> _The task_
Word for word, write the lines below out again, with no pictures.

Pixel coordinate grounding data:
-----
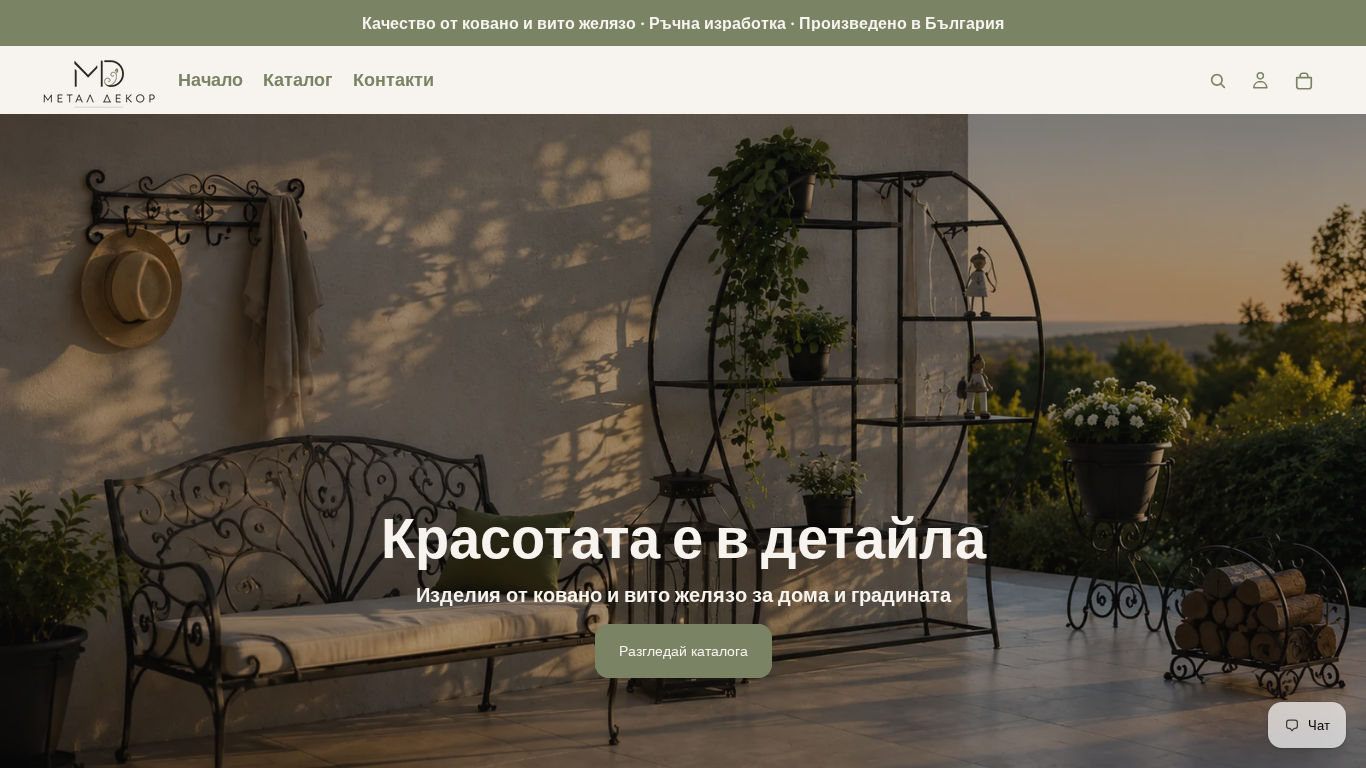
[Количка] (1304, 81)
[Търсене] (1218, 81)
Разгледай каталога (683, 650)
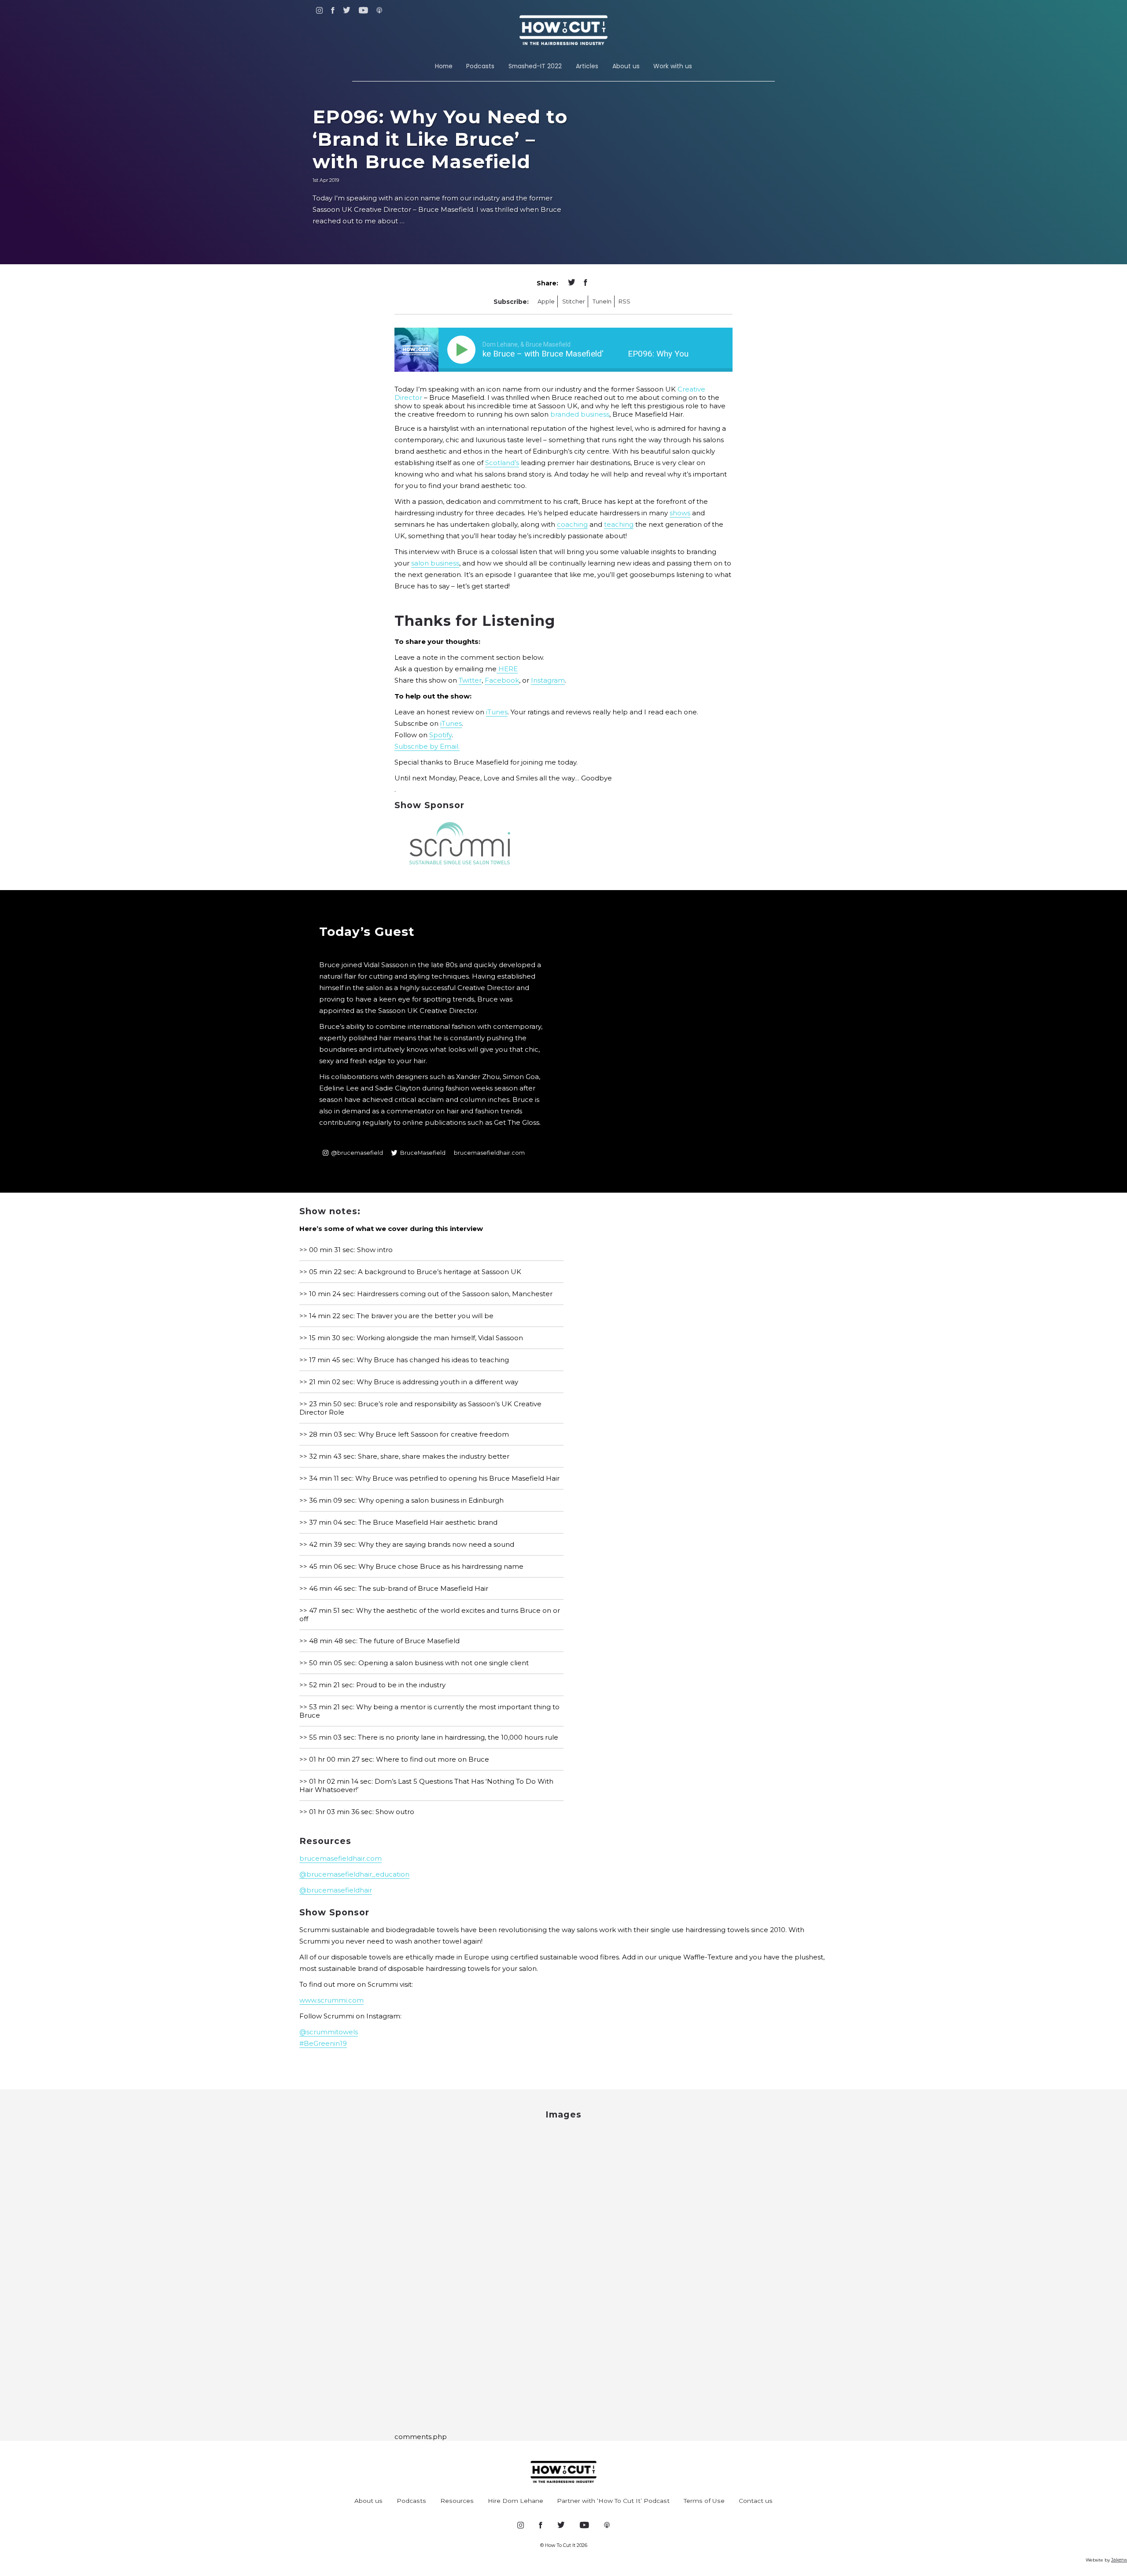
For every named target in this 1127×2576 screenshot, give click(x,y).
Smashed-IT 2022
-----
> _Your solution_
[Количка] (1304, 81)
[Търсене] (1218, 81)
Разгледай каталога (683, 650)
For every named target in this 1127×2576 screenshot, give click(x,y).
Smashed-IT 2022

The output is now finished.